Mme [C] a pris acte de la rupture de son contrat de travail par courrier en date du 25 juillet 2019.

Le 5 août 2019, Mme [C] a saisi le conseil de prud'hommes de Créteil.

Par ordonnance du 16 octobre 2019, le tribunal de commerce de Créteil a désigné la SELARL JSA en qualité de mandataire ad hoc.

Par jugement en date du 11 avril 2022, notifié le 14 avril 2022, le conseil de prud'hommes de Créteil, en formation paritaire, a :

- dit les demandes de Mme [C] irrecevables

En conséquence,

- débouté Mme [C] de l'ensemble de ses demandes

- dit les demandes de Mme [C] irrecevables et inopposables à l'AGS CGEA IDF EST

En conséquence,

- mis hors de cause l'AGS CGEA IDF EST

- débouté la SELARL JSA de sa demande de condamnation de Mme [C] au paiement des dépens.

Le 14 mai 2022, Mme [C] a interjeté appel de la décision dont elle a reçu notification le 14 avril 2022.

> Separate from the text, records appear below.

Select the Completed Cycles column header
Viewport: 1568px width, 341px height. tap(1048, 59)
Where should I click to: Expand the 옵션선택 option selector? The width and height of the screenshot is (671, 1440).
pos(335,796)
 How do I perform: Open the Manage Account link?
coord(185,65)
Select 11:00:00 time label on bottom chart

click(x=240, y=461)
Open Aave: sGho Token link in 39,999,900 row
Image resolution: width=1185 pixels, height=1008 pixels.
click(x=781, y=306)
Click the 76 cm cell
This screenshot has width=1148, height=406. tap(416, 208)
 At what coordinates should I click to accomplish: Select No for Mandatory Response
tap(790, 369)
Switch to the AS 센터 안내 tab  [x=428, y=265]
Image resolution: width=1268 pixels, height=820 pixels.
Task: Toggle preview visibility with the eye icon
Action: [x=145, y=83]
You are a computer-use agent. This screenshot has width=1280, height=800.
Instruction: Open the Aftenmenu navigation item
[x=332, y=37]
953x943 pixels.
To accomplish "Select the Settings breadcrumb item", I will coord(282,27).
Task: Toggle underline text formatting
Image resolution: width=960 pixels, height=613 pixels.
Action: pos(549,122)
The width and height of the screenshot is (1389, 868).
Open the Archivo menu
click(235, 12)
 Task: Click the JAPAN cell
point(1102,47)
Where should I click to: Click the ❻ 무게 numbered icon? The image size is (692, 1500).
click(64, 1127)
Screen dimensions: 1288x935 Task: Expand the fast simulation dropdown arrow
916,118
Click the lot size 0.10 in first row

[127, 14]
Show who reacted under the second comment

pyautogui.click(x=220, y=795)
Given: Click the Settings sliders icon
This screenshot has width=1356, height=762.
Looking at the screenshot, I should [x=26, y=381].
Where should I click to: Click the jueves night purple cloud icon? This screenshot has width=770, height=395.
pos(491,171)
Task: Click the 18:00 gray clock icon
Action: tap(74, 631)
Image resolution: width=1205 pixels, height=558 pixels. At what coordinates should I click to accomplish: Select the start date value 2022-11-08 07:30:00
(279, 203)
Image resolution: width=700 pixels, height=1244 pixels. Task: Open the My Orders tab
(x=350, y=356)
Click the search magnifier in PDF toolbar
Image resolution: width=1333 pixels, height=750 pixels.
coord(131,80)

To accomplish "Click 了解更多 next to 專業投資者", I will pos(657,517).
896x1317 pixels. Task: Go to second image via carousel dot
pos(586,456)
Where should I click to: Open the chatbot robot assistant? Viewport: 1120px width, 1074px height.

Aux termes de ses dernières conclusions, signifiées par RPVA le 19 janvier 2025, Mme [C] demande à la cour de :

- confirmer le jugement rendu le 11 avril 2022 par la section activités diverses du conseil de prud'hommes de Créteil en ce qu'il a débouté la SELARL JSA de sa demande de condamnation de Mme [C] au paiement des dépens

- infirmer le jugement rendu le 11 avril 2022 par la section activités diverses du conseil de prud'hommes de Créteil en ce qu'il a :

- dit irrecevables les demandes de Mme [C], débouté Mme [C] de l'ensemble de ses demandes

- dit irrecevables les demandes de Mme [C] et inopposables à l'AGS CGEA IDF EST

Statuant à nouveau,

- prononcer la prise d'acte de la rupture aux torts exclusifs de la société EURL DOM 03

- requalifier cette prise d'acte en rupture aux torts exclusifs de la société EURL DOM 03 et dire qu'elle produit les effets d'un licenciement sans cause réelle et sérieuse

- en conséquence, condamner la société EURL DOM 03 ou la société EURL DOM 03 représentée par la SELARL JSA en qualité de mandataire ad hoc à payer à Mme [C] les sommes suivantes :

* 706,74 euros au titre du maintien de salaire légal pour la période du 22/09/2018 au 30/11/2018

* 70,67 euros au titre des congés payés y afférents

* 6 064,15 euros au titre du rappel des salaires pour la période du 19 février au 25 juillet 2019

* 606,41 euros au titre des congés payés y afférents

* 6 064,15 euros à titre de dommages et intérêts pour licenciement sans cause réelle et sérieuse

* 554,86 euros à titre d'indemnité légale de licenciement (article R 1234-2 du code du travail)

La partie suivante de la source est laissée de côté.